The inner function has a cleanup, the outer function a catchall. The correct behaviour for this program is to exit with a status 0. After optimisation, we get:

define i32 @​main() nounwind uwtable { entry: %0 = load i8* @​except, align 8, !tbaa !​1 invoke void @​objc_exception_throw(i8 %0) noreturn to label %invoke.cont.i unwind label %lpad.i

invoke.cont.i: ; preds = %entry unreachable

lpad.i: ; preds = %entry %1 = landingpad { i8, i32 } personality i8 bitcast (i32 (...) @​__gnu_objc_personality_v0 to i8) cleanup store i32 1, i32 @​cleanupRun, align 4, !tbaa !​0 resume { i8, i32 } %1 }

The cleanup landing pad has been moved to the outer function, and the catchall is gone completely. This program now aborts at run time because the unwinder finds only cleanups before falling off the end of the stack.

llvmbot commented 12 years ago

About the "there's a catch-all so the cleanup is redundant", check out RecognizePersonality and isCatchAll in InstructionCombining.cpp. They seem to expect objc_personality_v0 not gnu_objc_personality_v0.
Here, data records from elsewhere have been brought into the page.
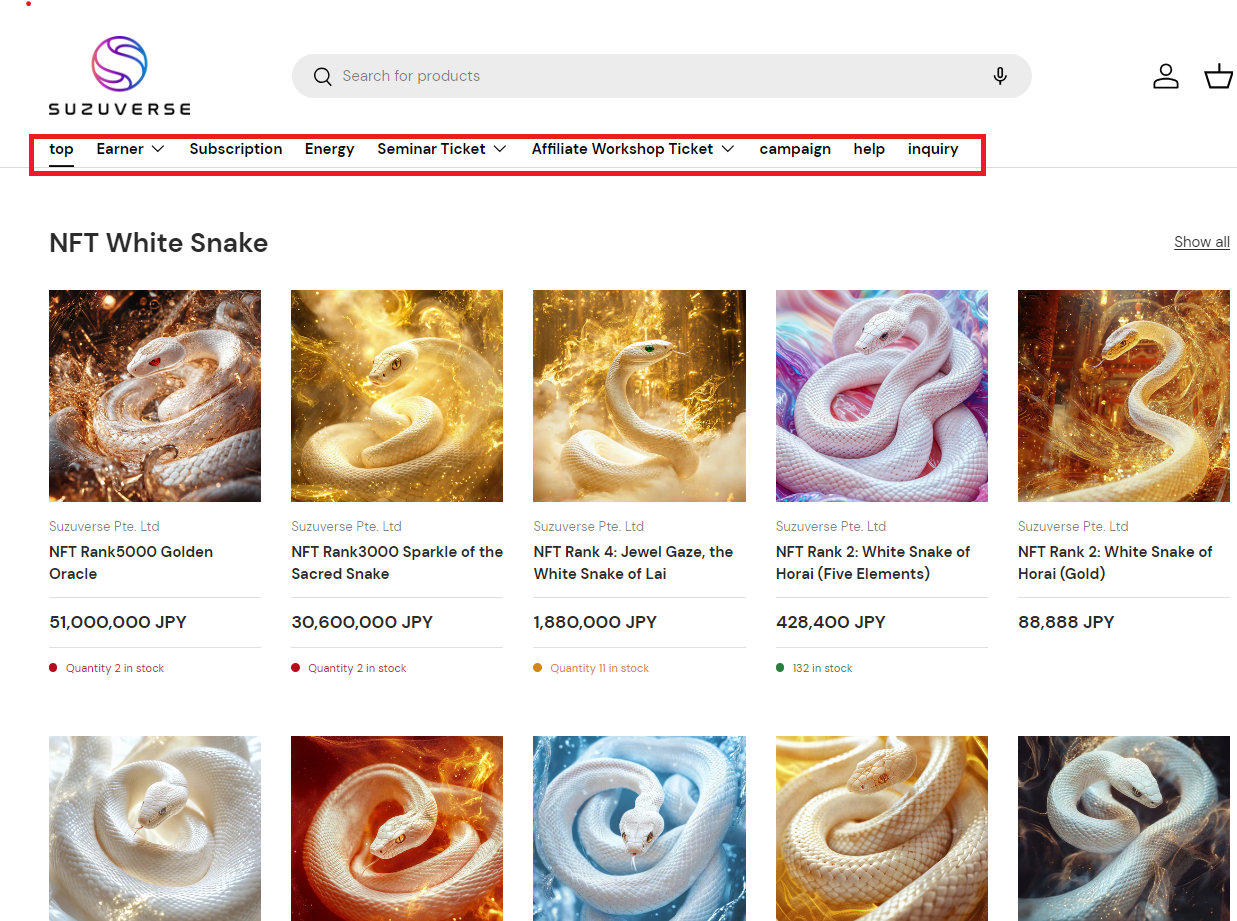Open the shopping basket icon
This screenshot has height=921, width=1237.
[x=1218, y=77]
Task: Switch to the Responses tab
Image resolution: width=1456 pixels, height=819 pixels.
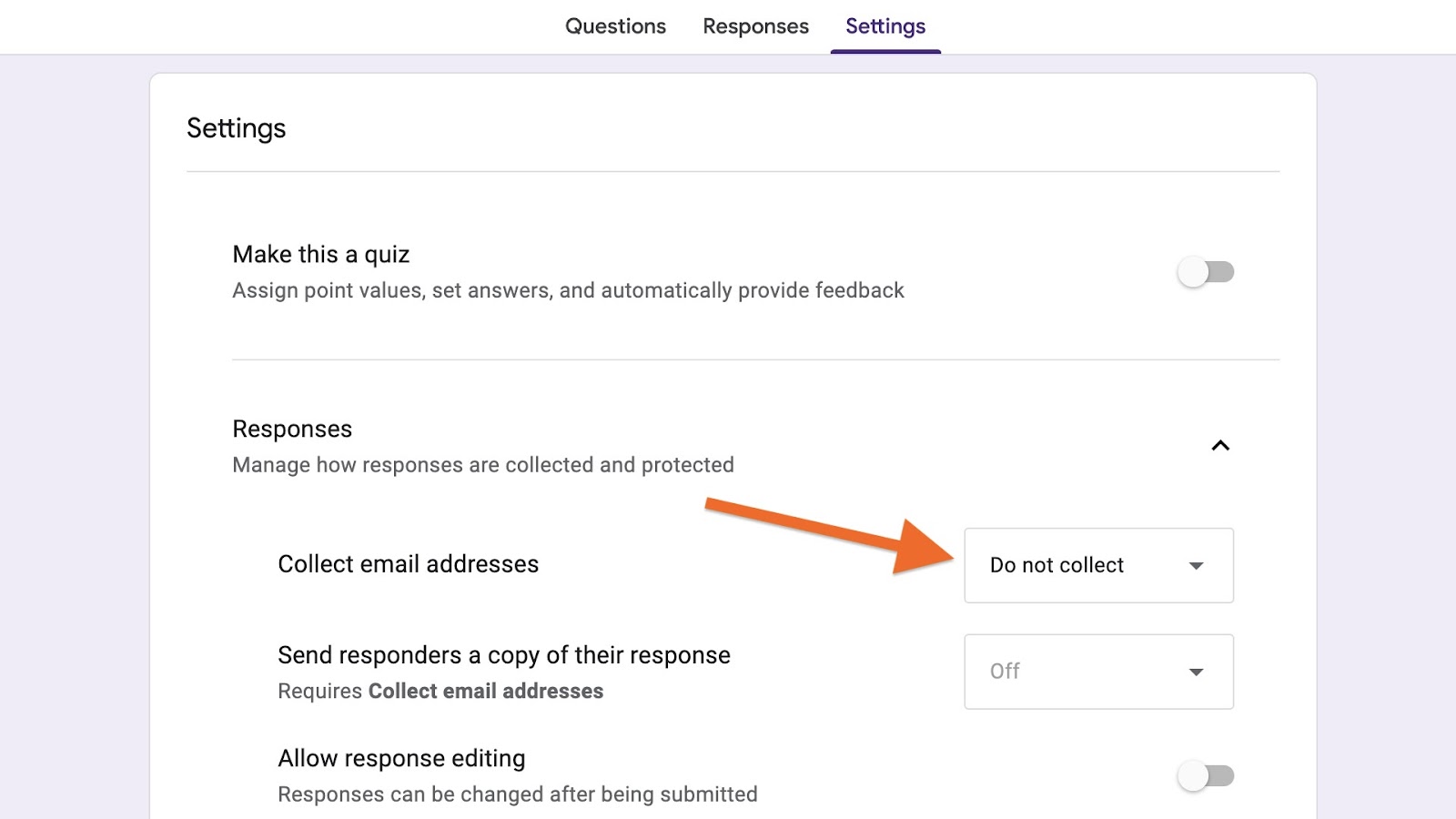Action: 755,26
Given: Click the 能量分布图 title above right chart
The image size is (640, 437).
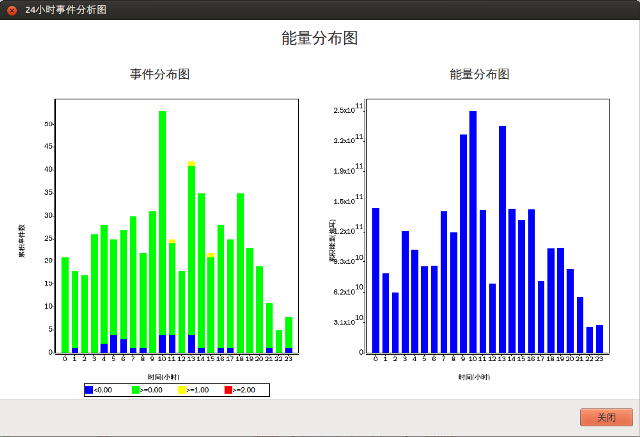Looking at the screenshot, I should point(479,75).
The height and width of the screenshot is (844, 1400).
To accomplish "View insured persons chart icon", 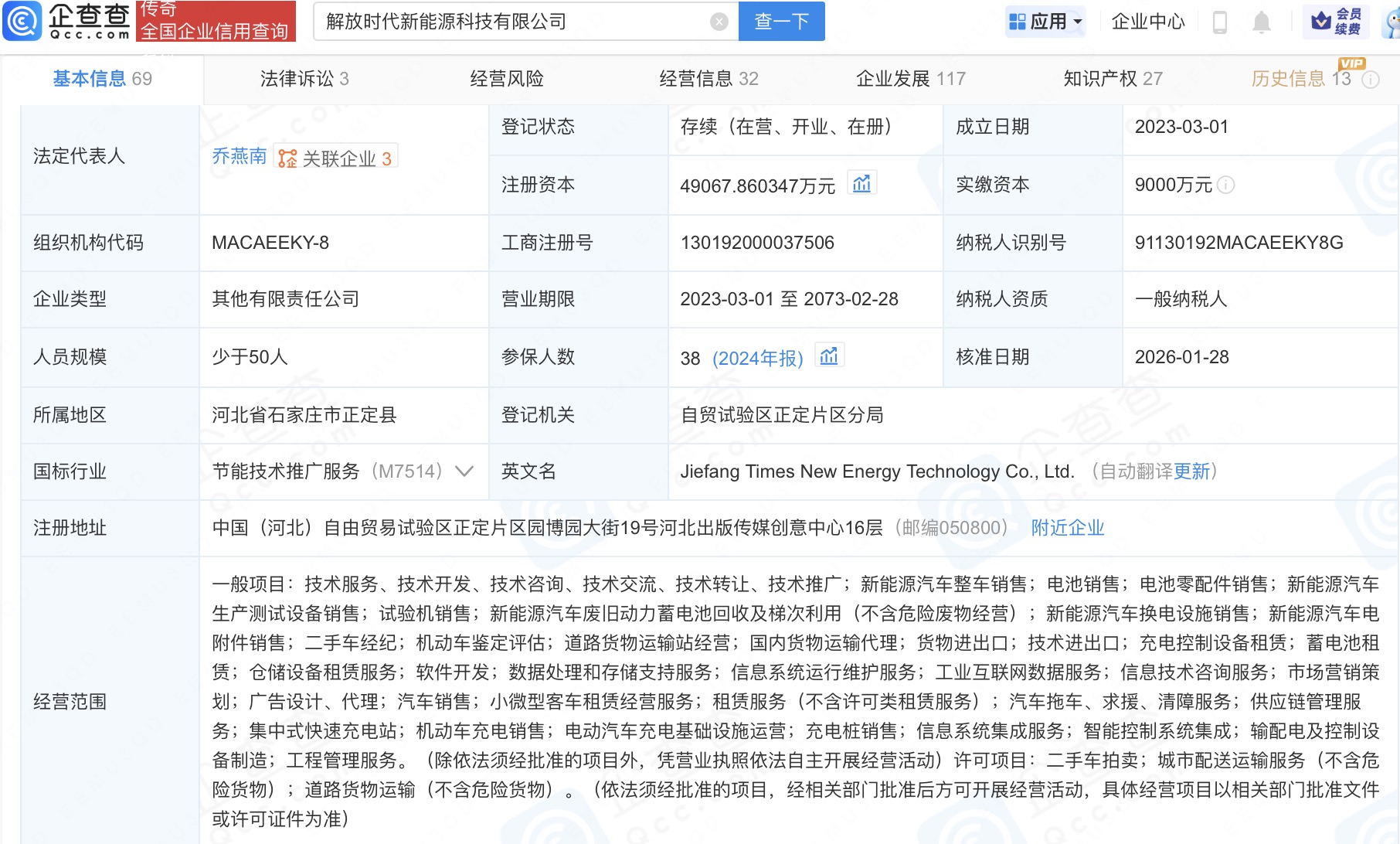I will click(829, 356).
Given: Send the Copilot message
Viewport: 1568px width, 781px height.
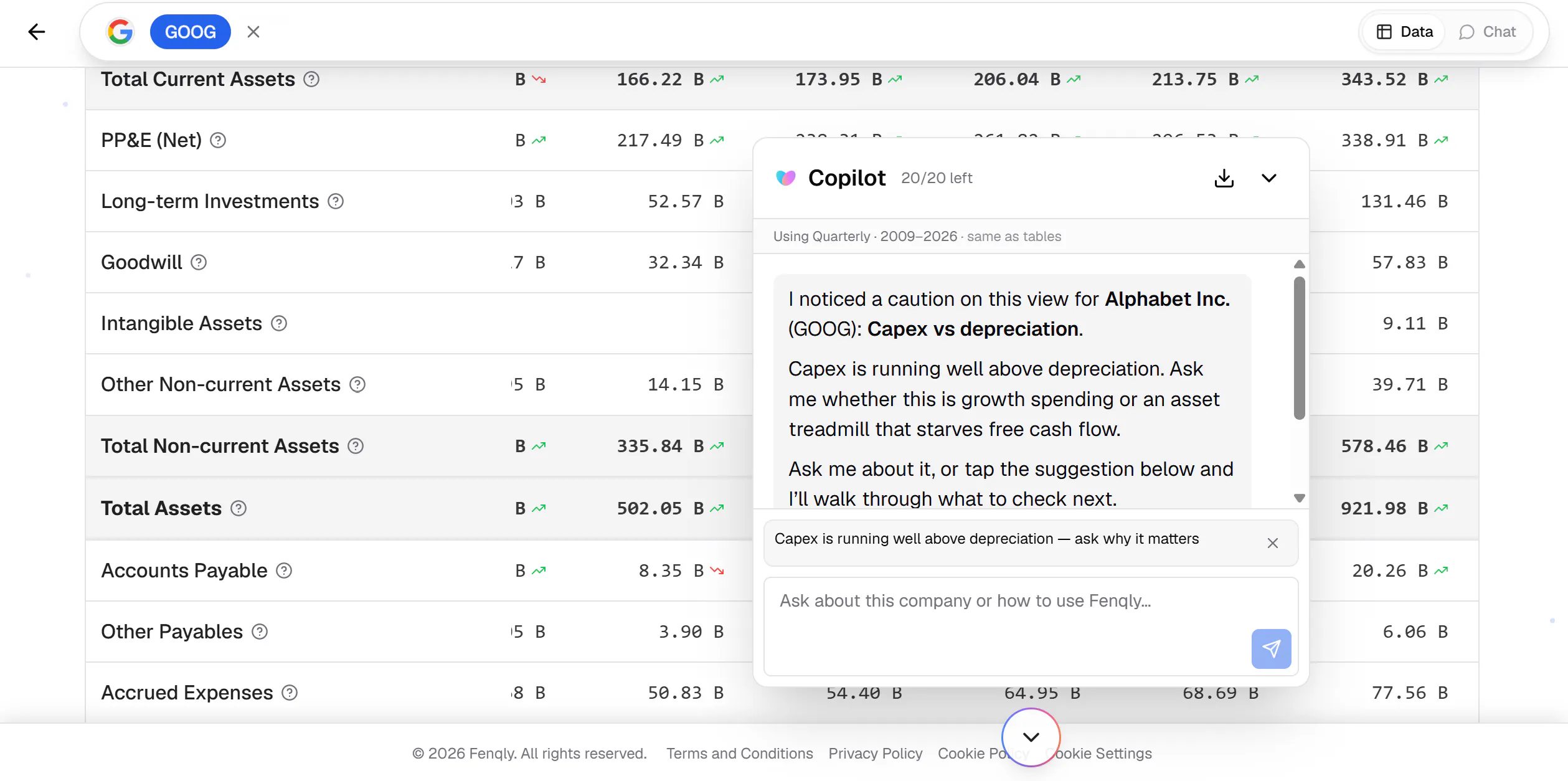Looking at the screenshot, I should [x=1271, y=648].
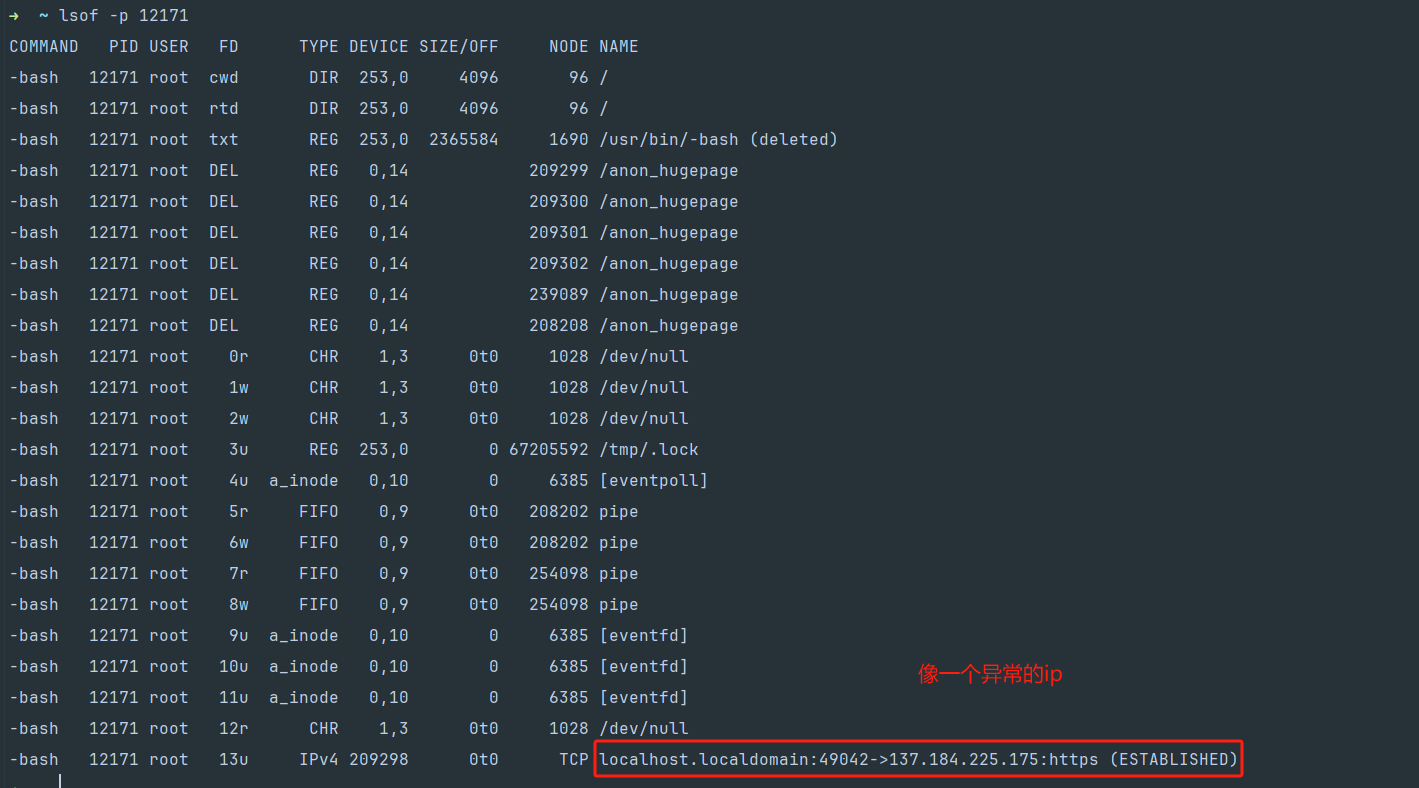Click the 'IPv4' type entry
Image resolution: width=1419 pixels, height=788 pixels.
[x=319, y=760]
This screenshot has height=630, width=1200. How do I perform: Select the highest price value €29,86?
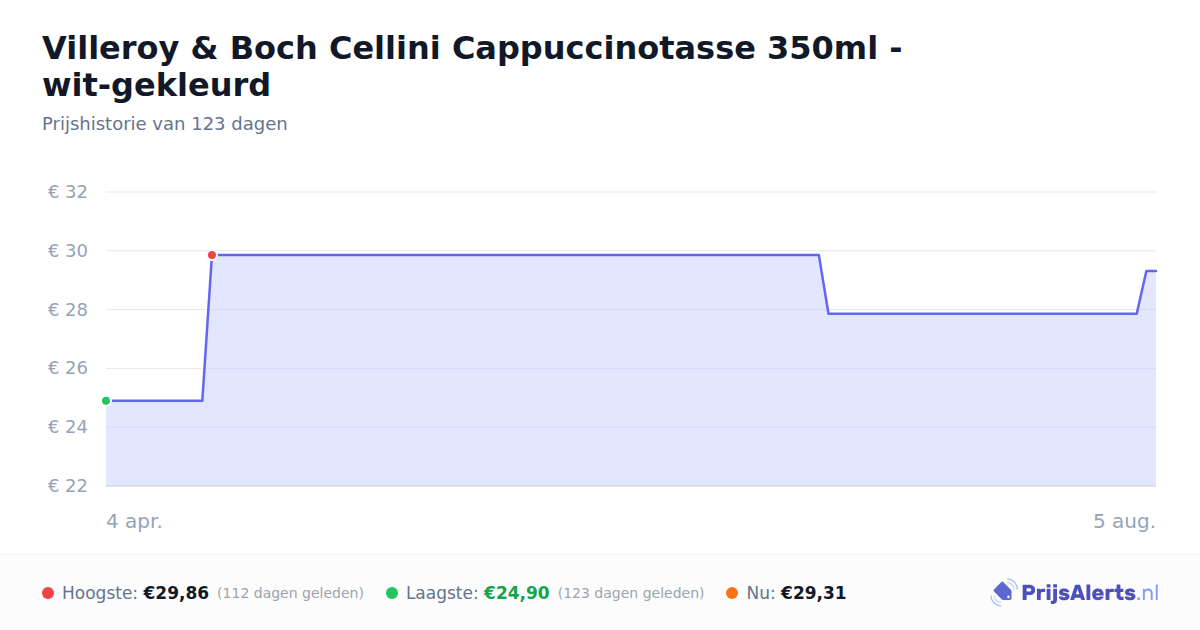pyautogui.click(x=176, y=593)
As for the rest of the bug report, at a glance the IR is wrong since it doesn't conform to the http://llvm.org/docs/ExceptionHandling.html#restrictions, namely this bit:

"In order for inlining to behave correctly, landing pads must be prepared to handle selector results that they did not originally advertise. Suppose that a function catches exceptions of type A, and it’s inlined into a function that catches exceptions of type B. The inliner will update the landingpad instruction for the inlined landing pad to include the fact that B is also caught. If that landing pad assumes that it will only be entered to catch an A, it’s in for a rude awakening. Consequently, landing pads must test for the selector results they understand and then resume exception propagation with the resume instruction if none of the conditions match."